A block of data

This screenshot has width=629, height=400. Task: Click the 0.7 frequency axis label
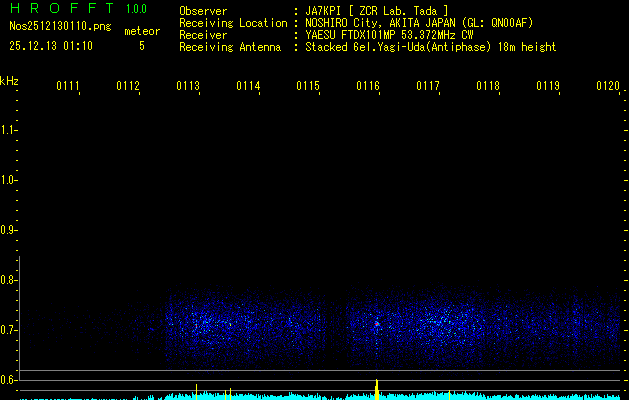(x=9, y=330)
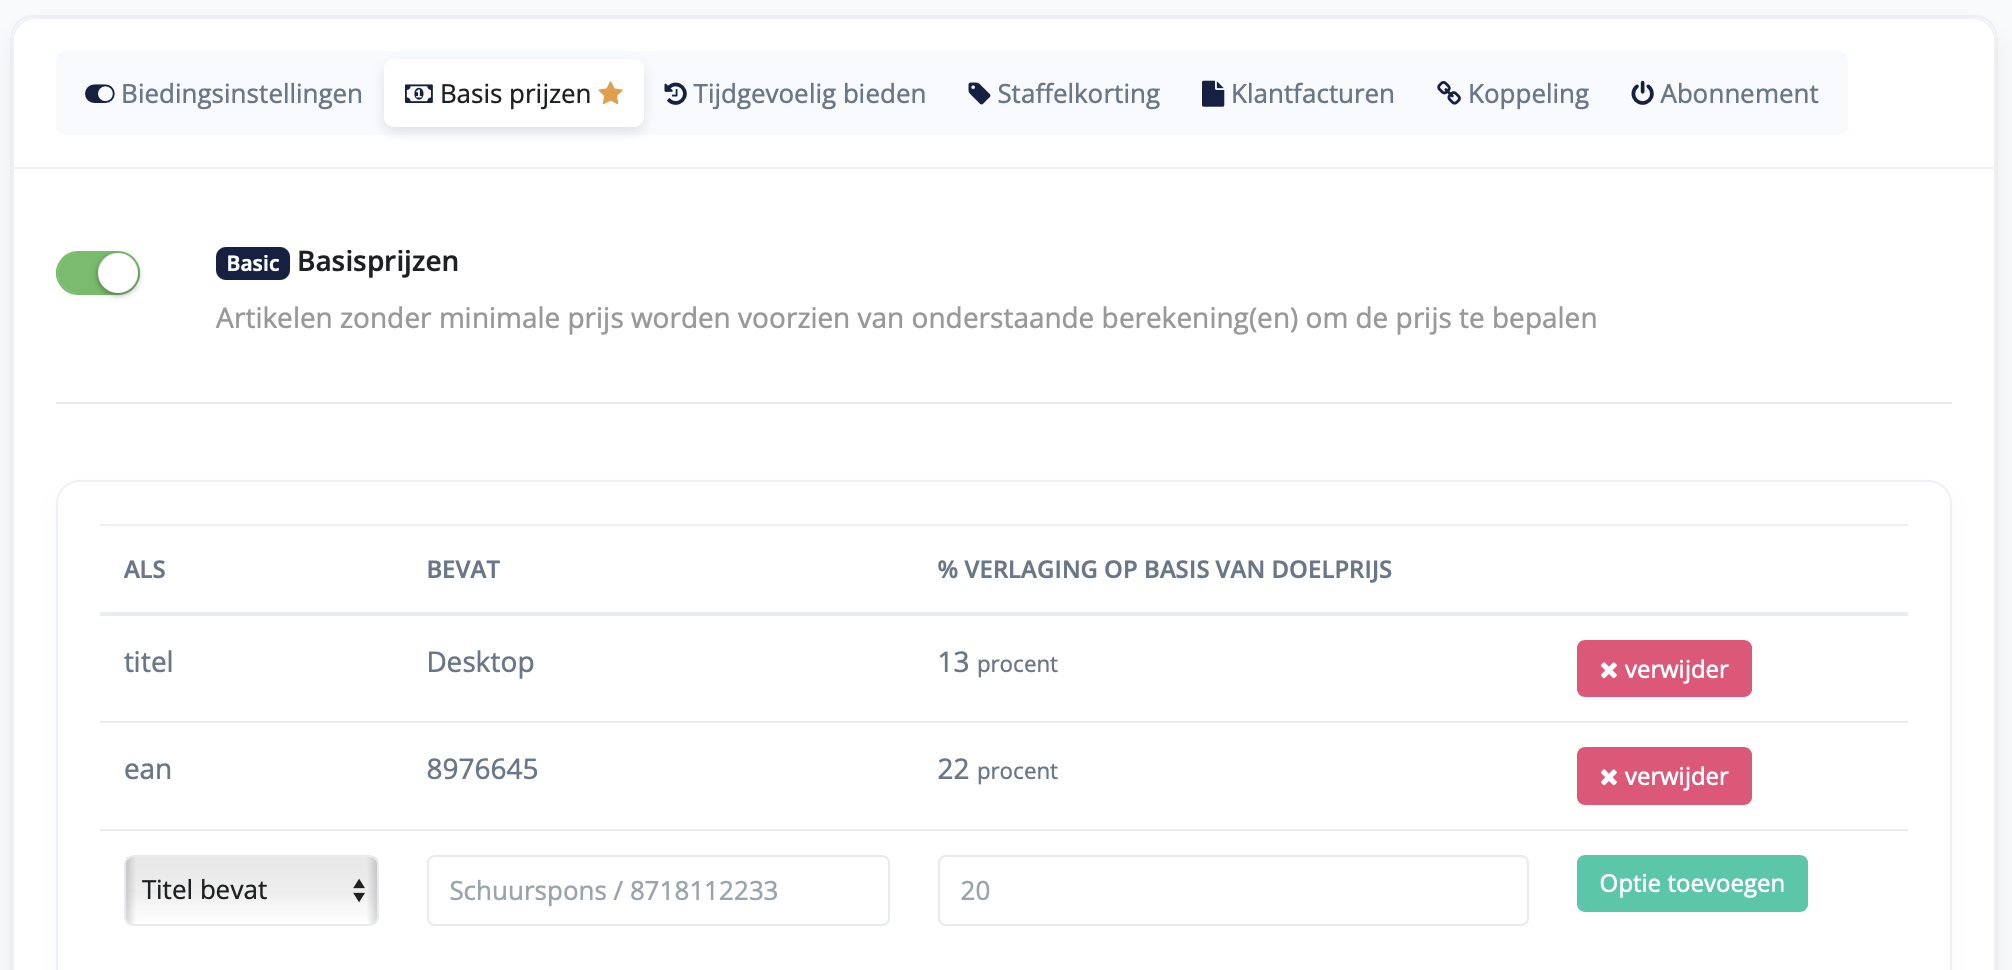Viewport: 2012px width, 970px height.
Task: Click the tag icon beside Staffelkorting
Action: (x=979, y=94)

**What is needed**: Please retype every line of the listing above word for word, leaving out the pictures.

**Reply to the task**:
This screenshot has width=629, height=400. Task: Click the 0.7 frequency axis label
(x=9, y=330)
Viewport: 2012px width, 970px height.
Task: Click the tag icon beside Staffelkorting
Action: (x=979, y=94)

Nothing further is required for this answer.